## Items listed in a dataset
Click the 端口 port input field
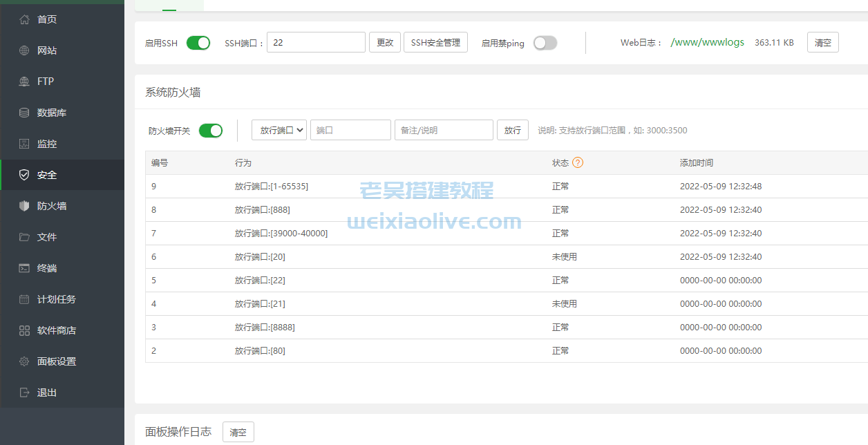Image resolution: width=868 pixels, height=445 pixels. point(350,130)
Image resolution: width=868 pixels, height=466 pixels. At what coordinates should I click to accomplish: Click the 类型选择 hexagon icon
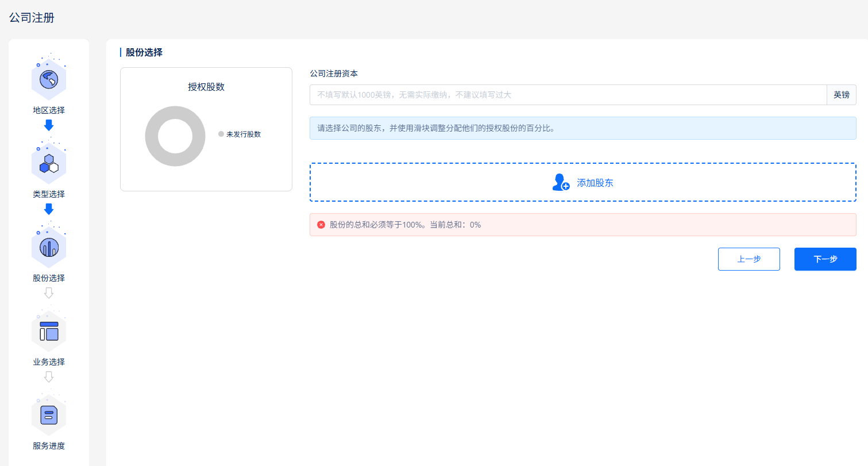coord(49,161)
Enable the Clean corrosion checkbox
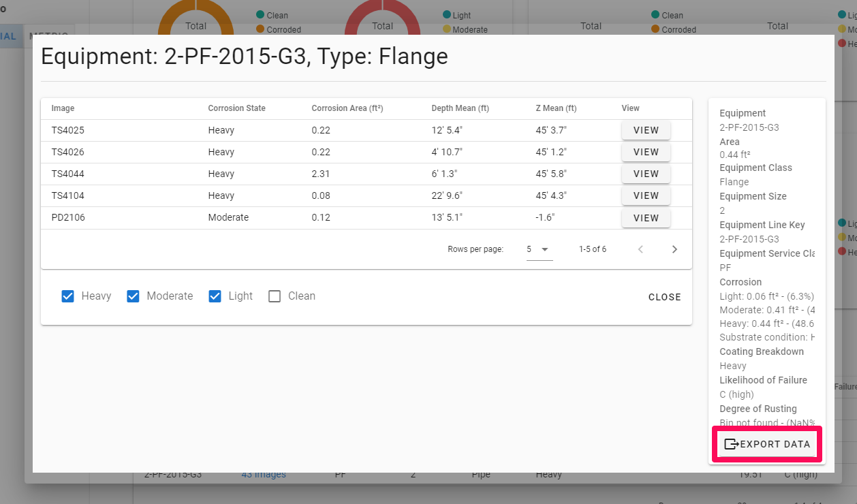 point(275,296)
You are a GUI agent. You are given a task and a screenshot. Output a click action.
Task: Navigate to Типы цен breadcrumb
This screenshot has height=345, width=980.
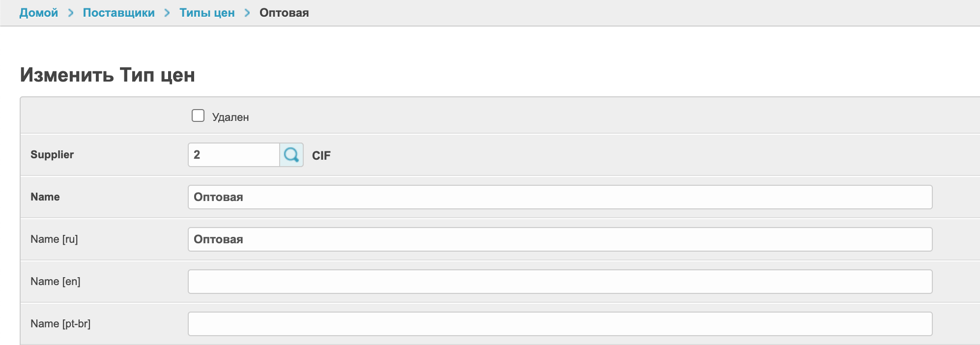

--

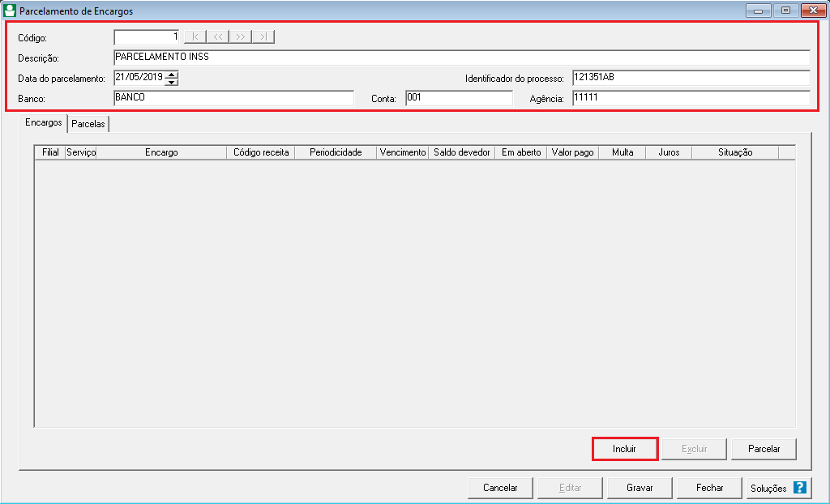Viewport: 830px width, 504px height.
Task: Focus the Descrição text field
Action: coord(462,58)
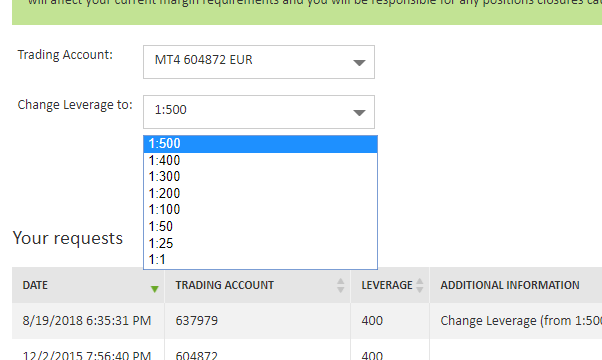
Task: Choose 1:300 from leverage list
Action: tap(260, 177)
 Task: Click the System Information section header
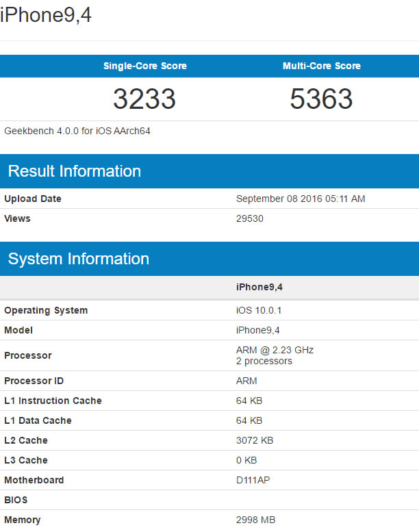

## What is expected
Print exactly the lines above that run from the one with "Click the 端口 port input field" to the one with "This screenshot has height=345, width=980.", both included. No pictures.

## Answer space
Click the 端口 port input field
Image resolution: width=868 pixels, height=445 pixels. point(350,130)
Image resolution: width=868 pixels, height=466 pixels. At what coordinates should I click to accomplish: Click the 类型选择 hexagon icon
coord(49,161)
Enable the Clean corrosion checkbox
 point(275,296)
You are a GUI agent. You are given a task and a screenshot. Output a click action.
Task: Navigate to Типы цен breadcrumb
This screenshot has height=345, width=980.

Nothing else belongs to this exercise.